1 cup homemade hemp milk*
1 tablespoon fresh lemon juice
1 tablespoon ground flax
1/4 cup coconut oil, softened or melted
1 teaspoon pure vanilla extract
1 generous cup finely grated carrots (loosely packed)
1-1/2 cups oat flour
1 cup buckwheat flour
1/2 cup sunflower seed flour**
1/2 cup coconut palm sugar
2 teaspoons baking powder***
1 teaspoon baking soda***
1/2 teaspoon sea salt
1/2 teaspoon cinnamon
1/4 teaspoon nutmeg
Organic maple sugar powder (optional)****
- Preheat oven to 350 degrees F.
- Grease one 6-cavity donut pan and one 12-cup mini muffin pan with a little coconut oil.
- To start blend 1-1/4 cups of water with 1/3 cup of hemp seeds in a high-speed blender to make hemp milk.
- Transfer the homemade milk to a measuring cup or small bowl.

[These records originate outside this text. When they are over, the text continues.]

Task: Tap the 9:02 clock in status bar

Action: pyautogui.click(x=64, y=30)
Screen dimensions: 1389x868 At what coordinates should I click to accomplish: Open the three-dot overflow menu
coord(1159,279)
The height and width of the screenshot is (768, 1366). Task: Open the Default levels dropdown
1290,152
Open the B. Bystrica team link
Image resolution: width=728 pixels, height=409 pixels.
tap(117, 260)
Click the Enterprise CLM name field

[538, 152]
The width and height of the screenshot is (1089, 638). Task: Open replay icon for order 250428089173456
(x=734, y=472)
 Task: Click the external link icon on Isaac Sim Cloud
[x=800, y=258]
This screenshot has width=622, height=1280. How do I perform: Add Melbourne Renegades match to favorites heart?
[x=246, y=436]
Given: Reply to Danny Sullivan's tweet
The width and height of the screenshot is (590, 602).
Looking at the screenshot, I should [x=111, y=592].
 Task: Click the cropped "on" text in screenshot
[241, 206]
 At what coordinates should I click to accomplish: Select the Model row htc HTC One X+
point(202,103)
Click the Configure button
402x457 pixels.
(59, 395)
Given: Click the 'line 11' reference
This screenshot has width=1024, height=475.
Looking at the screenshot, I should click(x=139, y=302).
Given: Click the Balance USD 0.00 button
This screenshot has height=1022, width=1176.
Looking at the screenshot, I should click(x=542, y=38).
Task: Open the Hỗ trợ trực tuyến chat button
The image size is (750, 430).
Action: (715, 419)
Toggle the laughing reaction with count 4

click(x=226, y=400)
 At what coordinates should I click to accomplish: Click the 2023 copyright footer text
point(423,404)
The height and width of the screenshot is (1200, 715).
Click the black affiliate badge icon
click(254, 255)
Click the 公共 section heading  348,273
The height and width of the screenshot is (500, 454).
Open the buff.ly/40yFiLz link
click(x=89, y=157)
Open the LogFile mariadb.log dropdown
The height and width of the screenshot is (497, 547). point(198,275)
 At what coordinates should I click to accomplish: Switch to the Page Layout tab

You can also pass the milk through a fine strainer or nut mesh bag to remove any larger unwanted bits.
- Add lemon juice to milk and let sit while you prepare the other ingredients.
- To a small bowl add ground flax, coconut oil, vanilla extract and mix. Let sit for 5 minutes.
- To a large mixing bowl, sift all flours and remaining dry ingredients and mix well.
- Add flax mixture, milk, carrots to the large bowl and mix until all ingredients are well combined.
- Divide mixture in both the donut and muffin pan. Don’t overfill. The donut pan should be filled to the edge but not over, the mini muffins will be a little less than the edge.
- Bake the minis for 15-18 minutes and the large donuts for 20-22 minutes*****.
- Cool in pan for 10 minutes.
- Remove all donuts from pans and dip each one (the smooth underside works great) in some maple sugar powder.
- Place each donut on a rack until completely cooled and enjoy!
* I did not test this recipe with other plant-based kinds of milk.
** Use a spice/coffee grinder to transform organic raw sunflower seeds into a fine flour. If you are not allergic to nuts, almond meal flour works great as a substitute for the seed flour.
*** Aluminum-free, corn-free, gluten-free.
**** I’m sure powdered coconut palm sugar could be substituted, but I haven’t tried it!
***** The edges will brown a bit and the tops should spring back up when gently pressed down.
Best enjoyed once cooled and the same day! Transfer any leftovers to the refrigerator for up to 3 days. Once refrigerated the texture will change and become a little more firm but they are still amazing!
IMPORTANT: If you are following a strict gluten-free diet please make sure your ingredients are certified gluten-free. If you’re baking for someone avoiding top allergens, make sure your products are labelled egg-free, dairy-free, nut-free, etc.